Example 18-1 NSExample.xml

<!DOCTYPE doc [
<!ELEMENT doc (child*)>
<!ATTLIST doc xmlns:nsprefix CDATA #IMPLIED>
<!ATTLIST doc xmlns CDATA #IMPLIED>
<!ATTLIST doc nsprefix:a1 CDATA #IMPLIED>
<!ELEMENT child (#PCDATA)>
]>
<doc nsprefix:a1 = "v1" xmlns="http://www.w3c.org" 
     xmlns:nsprefix="http://www.oracle.com">
<child>
This element inherits the default Namespace of doc.
</child>
</doc>

You can parse this file, count the number of elements, and display the DOM tree as shown in the following example:

xml -np NSEample.xml > xml.out

The output is shown in the following example:

Example 18-2 xml.out

   ELEMENT       2
    PCDATA       1
       DOC       1
       DTD       1
  ELEMDECL       2
  ATTRDECL       3
     TOTAL      10 * 112 = 1120
+---ELEMENT doc [nsprefix:a1='v1'*, xmlns='http://www.w3c.org'*, xmlns:nsprefix=
'http://www.oracle.com'*]
    +---ELEMENT child
        +---PCDATA "
This element inherits the default Namespace of doc.
"

Using the DOM API for C

This section contains the following topics:

Controlling the Data Encoding of XML Documents for the C API

XML data occurs in many encodings.

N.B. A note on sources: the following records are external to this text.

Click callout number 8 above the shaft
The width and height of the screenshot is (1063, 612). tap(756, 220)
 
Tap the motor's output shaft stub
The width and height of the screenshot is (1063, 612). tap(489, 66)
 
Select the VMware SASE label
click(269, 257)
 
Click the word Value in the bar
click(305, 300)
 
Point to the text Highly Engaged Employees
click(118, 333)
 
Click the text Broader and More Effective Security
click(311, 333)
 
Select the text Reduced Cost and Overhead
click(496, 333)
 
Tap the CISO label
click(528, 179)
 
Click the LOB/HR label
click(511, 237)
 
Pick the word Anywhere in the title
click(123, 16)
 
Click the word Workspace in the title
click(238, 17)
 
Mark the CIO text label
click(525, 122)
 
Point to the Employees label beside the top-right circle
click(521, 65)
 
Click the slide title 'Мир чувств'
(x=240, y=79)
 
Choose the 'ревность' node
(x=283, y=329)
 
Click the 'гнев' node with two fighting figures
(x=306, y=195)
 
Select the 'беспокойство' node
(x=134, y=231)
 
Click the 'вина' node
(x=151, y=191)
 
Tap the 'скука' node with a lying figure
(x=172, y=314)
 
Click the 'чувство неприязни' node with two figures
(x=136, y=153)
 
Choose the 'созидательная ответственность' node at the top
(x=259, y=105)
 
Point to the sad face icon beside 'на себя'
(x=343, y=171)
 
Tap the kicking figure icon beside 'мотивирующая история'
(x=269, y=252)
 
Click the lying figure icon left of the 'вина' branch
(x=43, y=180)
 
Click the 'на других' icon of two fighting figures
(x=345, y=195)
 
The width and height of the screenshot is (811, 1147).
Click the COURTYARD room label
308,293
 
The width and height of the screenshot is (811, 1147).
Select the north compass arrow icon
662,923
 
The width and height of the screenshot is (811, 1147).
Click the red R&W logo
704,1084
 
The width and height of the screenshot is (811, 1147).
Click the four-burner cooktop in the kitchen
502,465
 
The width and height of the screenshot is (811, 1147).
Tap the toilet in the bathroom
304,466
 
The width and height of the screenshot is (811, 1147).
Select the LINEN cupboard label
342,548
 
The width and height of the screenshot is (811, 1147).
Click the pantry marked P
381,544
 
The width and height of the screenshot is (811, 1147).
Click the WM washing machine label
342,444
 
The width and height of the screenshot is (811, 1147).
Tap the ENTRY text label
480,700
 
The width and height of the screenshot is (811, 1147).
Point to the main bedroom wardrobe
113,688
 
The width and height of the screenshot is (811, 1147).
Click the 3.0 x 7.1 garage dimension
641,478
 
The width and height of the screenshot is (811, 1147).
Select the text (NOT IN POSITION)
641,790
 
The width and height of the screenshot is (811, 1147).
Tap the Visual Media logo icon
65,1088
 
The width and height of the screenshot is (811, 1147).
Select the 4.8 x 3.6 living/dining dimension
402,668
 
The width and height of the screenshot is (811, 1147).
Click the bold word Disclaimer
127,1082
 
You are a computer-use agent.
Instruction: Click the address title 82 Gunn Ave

You can control the XML encoding in the following ways:

  • Specify a default encoding to assume for files that are not self-describing

  • Specify the presentation encoding for DOM or SAX

  • Re-encode when a DOM is serialized

Input XML data is always encoded. Some encodings are entirely self-describing, such as UTF-16, which requires a specific BOM before the start of the actual data. The XMLDecl or MIME header of the document can also specify an encoding. If the application cannot determine the specific encoding, then it applies the default input encoding. If you do not provide a default, then the application assumes UTF-8 on ASCII platforms and UTF-E on EBCDIC platforms.

The API makes a provision for cases when the encoding data of the input document is corrupt. For example, suppose an ASCII document with an XMLDecl of encoding=ascii is blindly converted to EBCDIC. The new EBCDIC document contains (in EBCDIC) an XMLDecl that incorrectly claims the document is ASCII. The correct behavior for a program that is re-encoding XML data is to regenerate but not convert the XMLDecl. The XMLDecl is metadata, not data itself. This rule is often ignored, however, which results in corrupt documents. To work around this problem, the API provides an additional flag that enables you to forcibly set the input encoding, thereby overcoming an incorrect XMLDecl.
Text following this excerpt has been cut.